Distilling LLM Reasoning into Graph of Concept Predictors

Distilling LLM Reasoning into Graph of Concept Predictors
Notice: This research summary and analysis were automatically generated using AI technology. For absolute accuracy, please refer to the [Original Paper Viewer] below or the Original ArXiv Source.

Deploying Large Language Models (LLMs) for discriminative workloads is often limited by inference latency, compute, and API costs at scale. Active distillation reduces these costs by querying an LLM oracle to train compact discriminative students, but most pipelines distill only final labels, discarding intermediate reasoning signals and offering limited diagnostics of what reasoning is missing and where errors arise. We propose Graph of Concept Predictors (GCP), a reasoning-aware active distillation framework that externalizes the teacher’s decision process as a directed acyclic graph and mirrors it with modular concept predictors in the student. GCP enhances sample efficiency through a graph-aware acquisition strategy that targets uncertainty and disagreement at critical reasoning nodes. Additionally, it improves training stability and efficiency by performing targeted sub-module retraining, which attributes downstream loss to specific concept predictors and updates only the most influential modules. Experiments on eight NLP classification benchmarks demonstrate that GCP enhances performance under limited annotation budgets while yielding more interpretable and controllable training dynamics. Code is available at: https://github.com/Ziyang-Yu/GCP.


💡 Research Summary

The paper addresses the practical bottlenecks of deploying large language models (LLMs) for high‑throughput discriminative tasks—namely inference latency, compute cost, and API fees—by proposing a reasoning‑aware active distillation framework called Graph of Concept Predictors (GCP). Traditional distillation pipelines treat the LLM as a black‑box oracle that only provides final labels, discarding the rich intermediate reasoning traces (e.g., chain‑of‑thought, tree‑of‑thought) that are known to boost LLM performance on compositional problems. This loss of structure leads to sparse supervision, poor interpretability, and limited diagnostic capability for the student model.

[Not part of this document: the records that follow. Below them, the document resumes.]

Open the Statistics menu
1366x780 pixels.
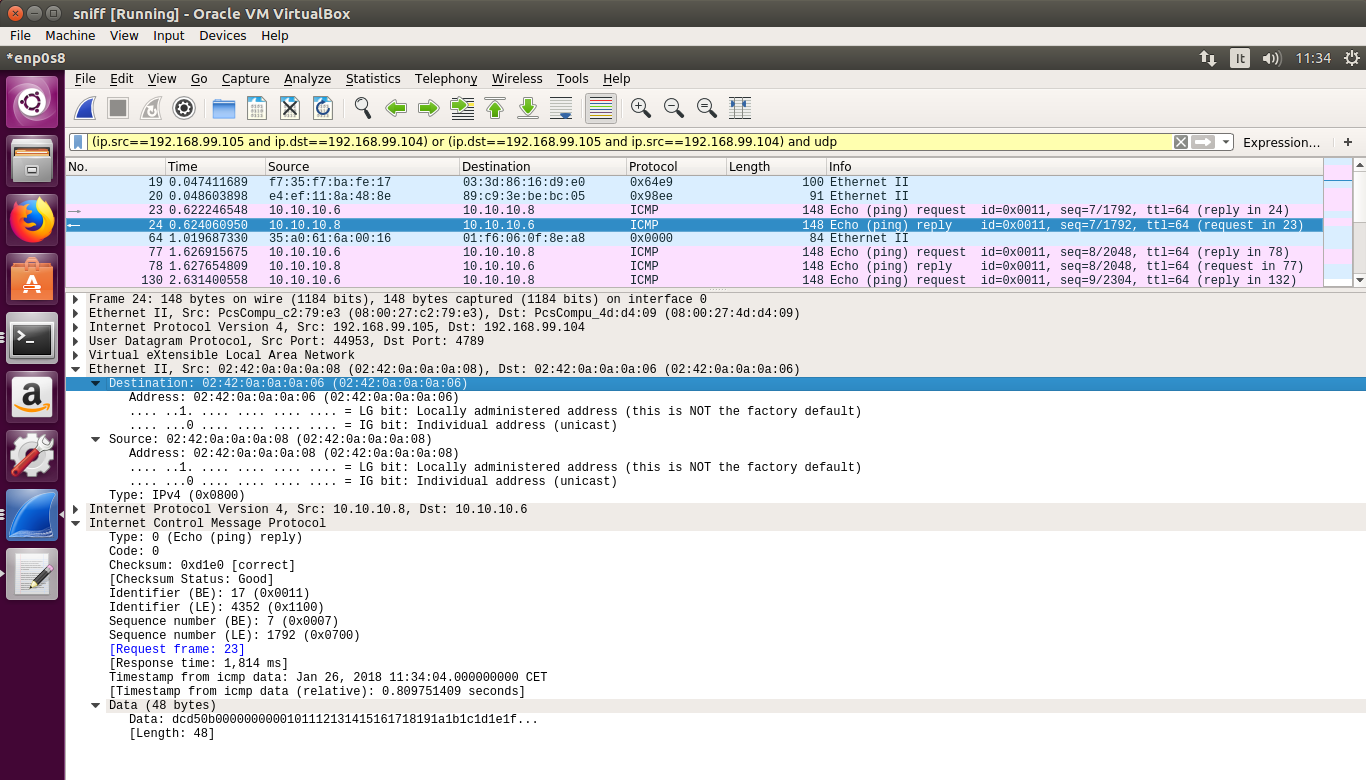coord(373,78)
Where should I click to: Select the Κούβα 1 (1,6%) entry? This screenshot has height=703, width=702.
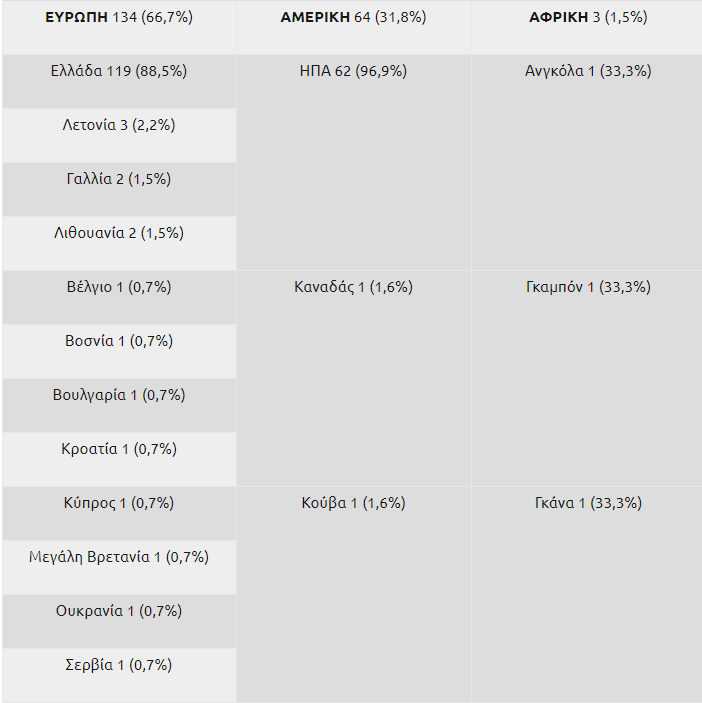pos(353,503)
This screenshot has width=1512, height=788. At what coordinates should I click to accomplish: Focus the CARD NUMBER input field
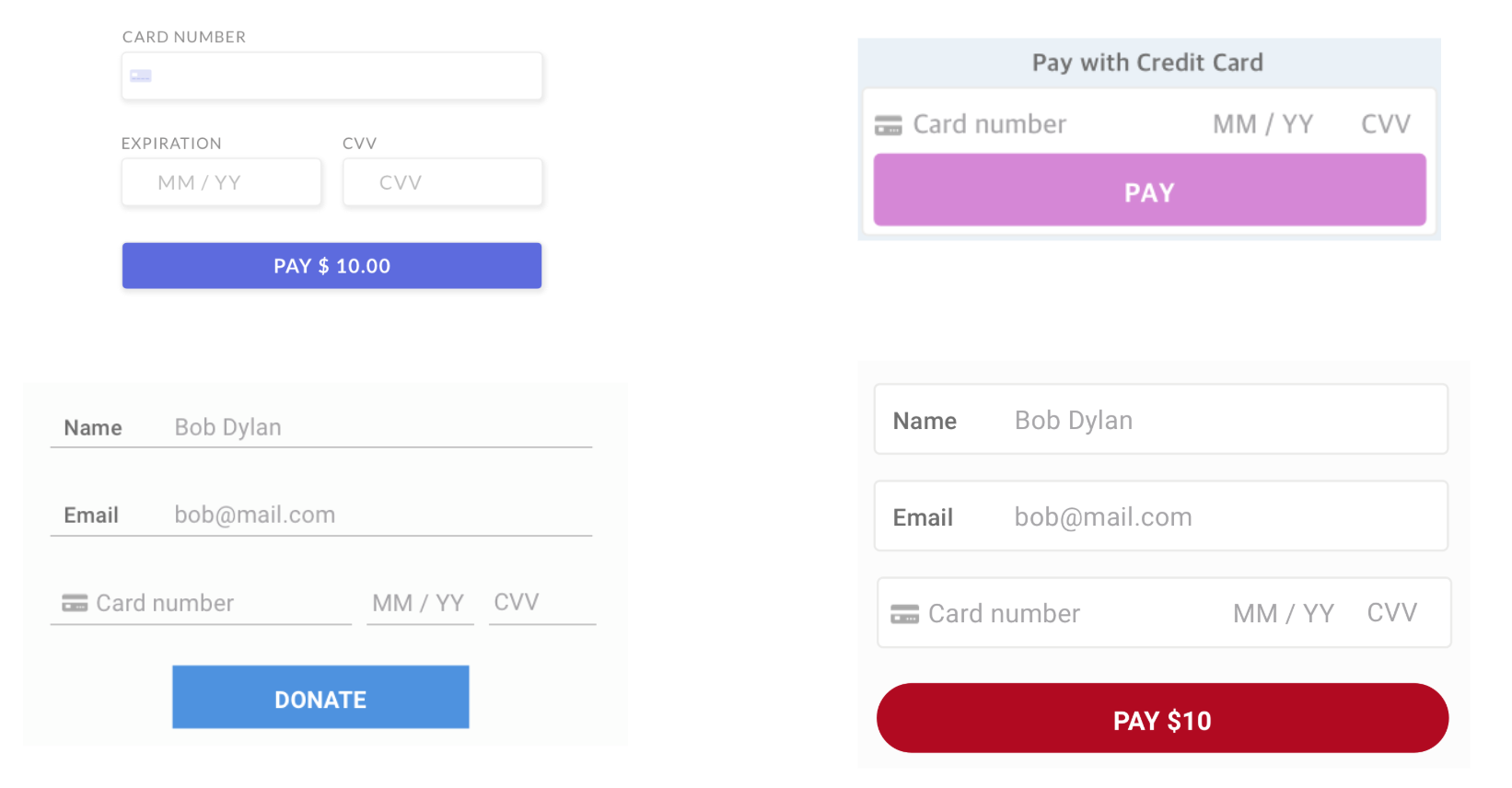point(331,75)
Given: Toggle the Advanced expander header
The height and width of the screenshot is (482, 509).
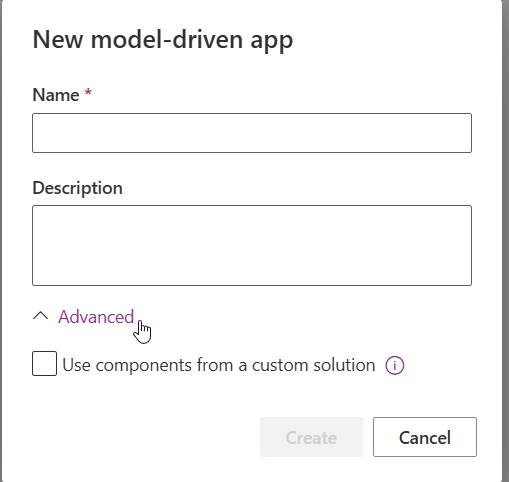Looking at the screenshot, I should (x=83, y=316).
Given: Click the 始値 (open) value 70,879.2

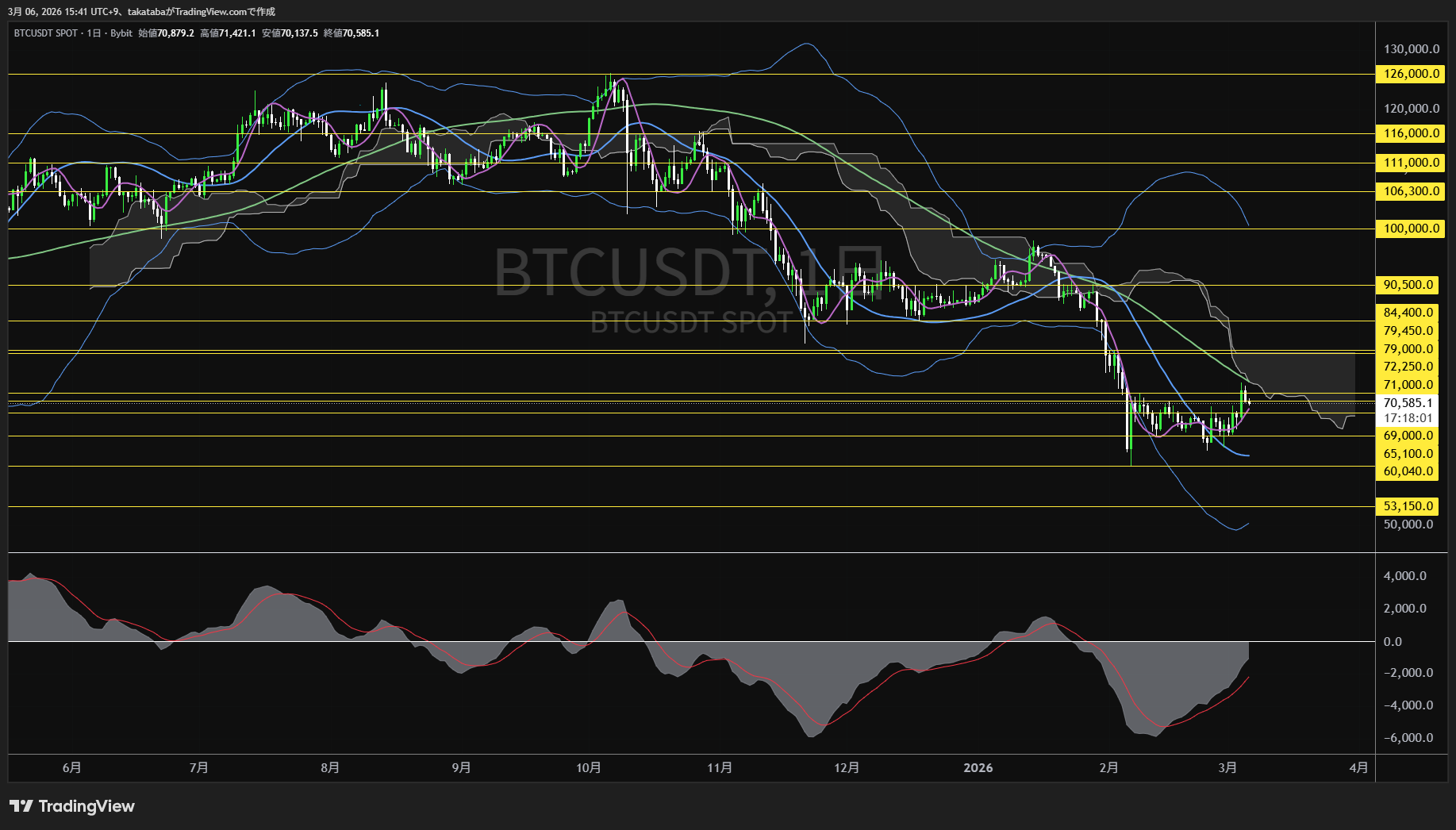Looking at the screenshot, I should (x=176, y=33).
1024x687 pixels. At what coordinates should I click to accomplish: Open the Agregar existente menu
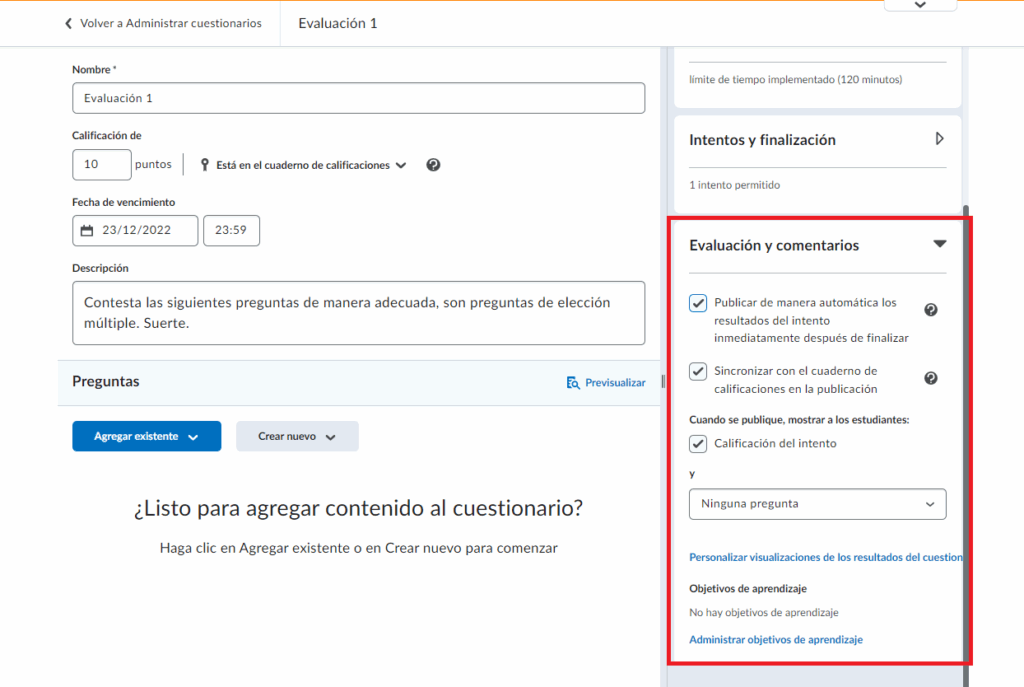tap(146, 436)
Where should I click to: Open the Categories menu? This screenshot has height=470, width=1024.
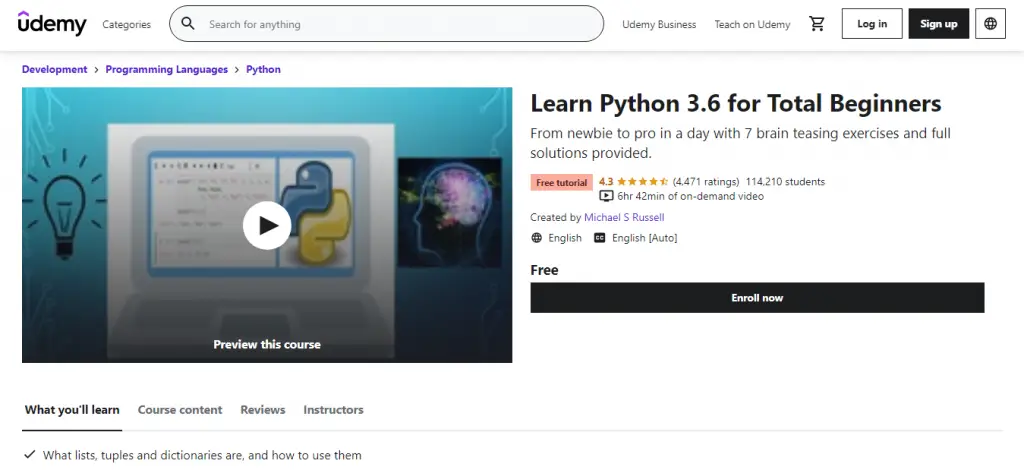pos(127,24)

GCP tackles these issues by first externalizing the teacher’s reasoning process as a directed acyclic graph (DAG) of “concept” nodes. Each node represents an explicit intermediate reasoning state, and edges encode semantic or causal dependencies. The student model mirrors this graph with modular sub‑networks: a root encoder produces an embedding for the input text, and each non‑root node computes its embedding by applying a node‑specific transition function to the concatenated embeddings of its parents. The final node’s output yields the task prediction. This design generalizes concept bottleneck models (CBMs) by supporting multi‑path, hierarchical reasoning, and by learning the transition functions jointly with the concepts.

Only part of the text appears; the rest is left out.